Holidays, of course, generate days and days of leftovers, and an entire culture and recipe book based on them. Nowadays in our family there seems to be an unspoken consensus to send all the leftovers home with the starving musician, but I'm still left with a fridge-full of food.
Turkey generates soup, jook, hash, and sandwiches. Looking at that search page for jook, I see that you can also use ham (why not?), and ham is what we had this year. So that's added to the leftovers list this week.
But the major thing that a nice ham yields is that bone. That big juicy ham bone with all the yummy little bits hanging off it. Boil it up, throw in some peas or beans, black, white or red. Campbell's soup got it right. mmm mmm good.
Spicy Black Bean Soup with ham
1 or 2 cans or one-half to one whole bag dried black beans (depending on how much bean-to-soup ratio you like)
ham bone
2-3 jalapeno peppers
large red pepper, diced
large onion, diced
2 ears, nibletted, or 1 small bag frozen corn
1 large carrot, sliced
1-2 tomatoes, seeded and diced
2 celery stalks, sliced
other vegetables as the spirit moves you
seasoning (premixed "Mexican" or make your own: chili powder, cumin, red pepper flakes, cayenne, cilantro. That sound you heard was Rick Bayless spinning in his hacienda at the thought of premixed Mexican seasoning.)
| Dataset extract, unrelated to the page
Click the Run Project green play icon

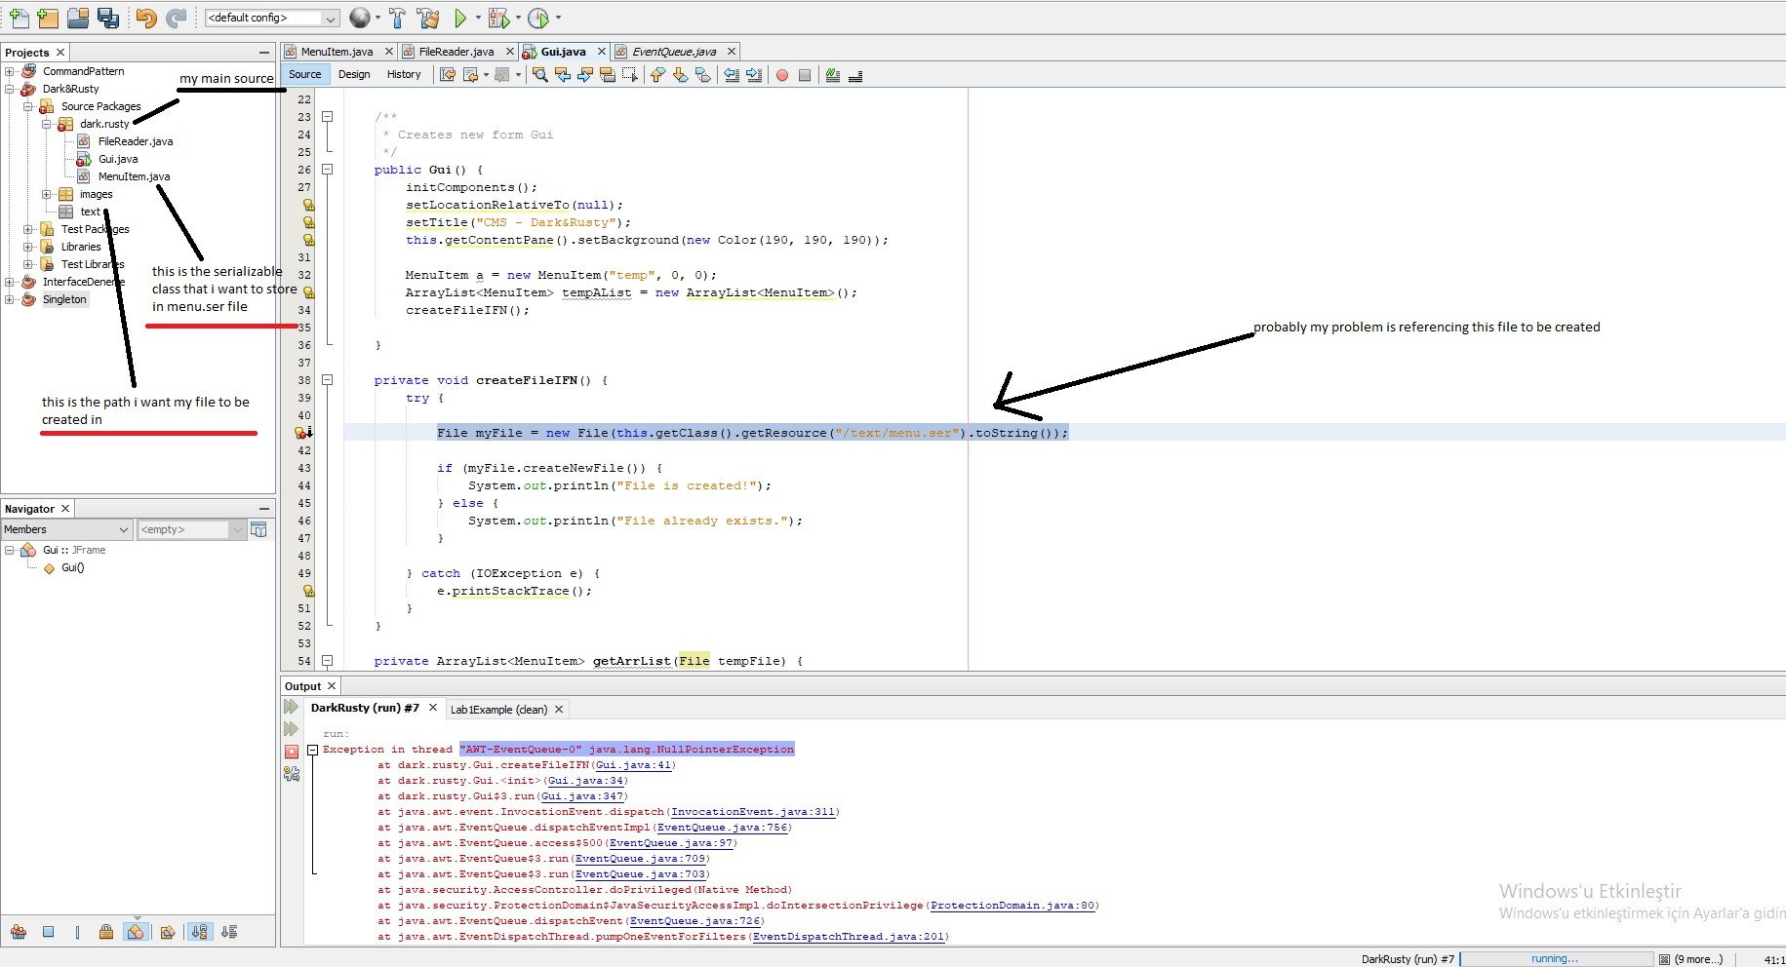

If using dried beans, in the morning, boil them in 8 cups of water for 20 minutes, then let them sit at least 6 hours, or until dinnertime. Drain off the liquid and leave the beans in a large pot (at least two quarts; gallon even better). Canned beans should be drained, rinsed if you're particularly fastidious. Don't conserve the liquid; nothing against the taste or nutrition, it will just make the soup look nasty.
Cut as much loose meat off the bone as you can, dice, and set aside. Simmer the ham bone 1 hour in vegetable stock (or make the stock while boiling the bone, by putting in pepper corns, salt, a couple celery stalks, the onion skins and any other vegetable refuse lying about), using enough liquid to cover the bone, about 8 cups. this will reduce to about 6 cups. While the ham bone is simmering, sauté the celery, onion, bell pepper, jalapeno and spices in olive oil (I'm using jalapenos that were preserved in olive oil, so I used that oil, with its spicy overtones).
After an hour, strain the liquid into the beans, and add the sautéed veggies. Bring to a simmer. Adjust the spices. Cut any more meat off the bone and add that and the other conserved meat to the soup. Cook at a very low simmer as long as you can stand smelling it and not eating it.
Since this made about 4 quarts of soup, you can now have leftovers of your leftovers.